Porém, cabe salientar que se tratam de institutos diversos. A ação anulatória somente é

cabível em face de sentenças homologatórias, nas quais, inclusive, não há coisa julgada

material, ao contrário do que ocorre com a ação rescisória.

Salienta-se, também, que não há impedimento procedimental, vez que o julgamento

desta ação, igualmente como ocorre com a querella nullitatis, se dará perante a primeira

instância.

Conclui-se, portanto, que a aplicação de tais institutos deve se dar de forma cautelosa,

bem como na hipótese devidamente prevista em lei, sob pena de se confundir os institutos

gerando sua inadmissibilidade perante os tribunais, como vem ocorrendo.

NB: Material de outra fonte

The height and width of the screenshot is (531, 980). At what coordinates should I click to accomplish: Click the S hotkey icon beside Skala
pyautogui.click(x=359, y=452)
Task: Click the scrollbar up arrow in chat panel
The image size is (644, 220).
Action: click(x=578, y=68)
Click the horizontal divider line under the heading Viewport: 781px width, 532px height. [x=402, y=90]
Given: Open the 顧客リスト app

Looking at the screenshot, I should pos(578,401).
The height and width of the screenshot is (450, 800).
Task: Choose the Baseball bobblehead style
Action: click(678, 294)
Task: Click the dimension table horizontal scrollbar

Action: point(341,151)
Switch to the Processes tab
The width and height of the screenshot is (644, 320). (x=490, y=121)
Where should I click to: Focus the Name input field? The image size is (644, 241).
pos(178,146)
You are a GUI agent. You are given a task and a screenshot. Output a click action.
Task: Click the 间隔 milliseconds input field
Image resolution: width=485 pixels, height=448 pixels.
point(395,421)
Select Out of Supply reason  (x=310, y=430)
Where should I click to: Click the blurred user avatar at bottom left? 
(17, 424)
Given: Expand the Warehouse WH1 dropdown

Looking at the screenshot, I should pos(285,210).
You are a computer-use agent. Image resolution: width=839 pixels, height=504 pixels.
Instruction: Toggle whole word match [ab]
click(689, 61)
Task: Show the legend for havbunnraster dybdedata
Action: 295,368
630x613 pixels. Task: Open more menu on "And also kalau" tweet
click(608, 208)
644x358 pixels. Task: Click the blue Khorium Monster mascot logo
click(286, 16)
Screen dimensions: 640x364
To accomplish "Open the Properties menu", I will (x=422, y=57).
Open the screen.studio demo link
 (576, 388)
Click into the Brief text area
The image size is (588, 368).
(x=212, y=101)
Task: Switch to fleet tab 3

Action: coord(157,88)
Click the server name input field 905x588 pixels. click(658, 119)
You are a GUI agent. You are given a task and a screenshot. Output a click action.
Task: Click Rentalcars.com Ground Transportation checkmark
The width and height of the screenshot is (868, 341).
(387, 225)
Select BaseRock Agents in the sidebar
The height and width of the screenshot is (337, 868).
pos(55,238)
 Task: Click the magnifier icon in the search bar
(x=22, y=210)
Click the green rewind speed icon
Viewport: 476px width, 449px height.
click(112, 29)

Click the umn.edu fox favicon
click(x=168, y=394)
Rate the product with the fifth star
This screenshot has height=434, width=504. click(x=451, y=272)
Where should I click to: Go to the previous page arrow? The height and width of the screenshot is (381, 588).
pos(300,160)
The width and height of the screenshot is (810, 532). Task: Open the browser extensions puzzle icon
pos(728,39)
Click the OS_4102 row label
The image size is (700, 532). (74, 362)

Há também que se

estimular a utilização das formas autônomas de impugnação perante os Juizados Especiais

Cíveis, diversas da ação rescisória, de modo a evitar que decisões contraditórias ao

ordenamento pátrio tornem-se imutáveis.

Resta, ainda, verificado a possibilidade de utilização do mandado de segurança como

sucedâneo recursal junto aos Juizados Especiais, vez que para determinadas manifestações do

magistrado julgador não há recurso legalmente previsto. Ressalte-se, contudo, que tal somente

poderá ocorrer quando se verificar a ilegalidade e abuso de poder por parte do julgador.

Não cabe, contudo, a utilização do mandado de segurança como substituto da ação

rescisória, vedada expressamente por lei, conforme jurisprudência já acostada.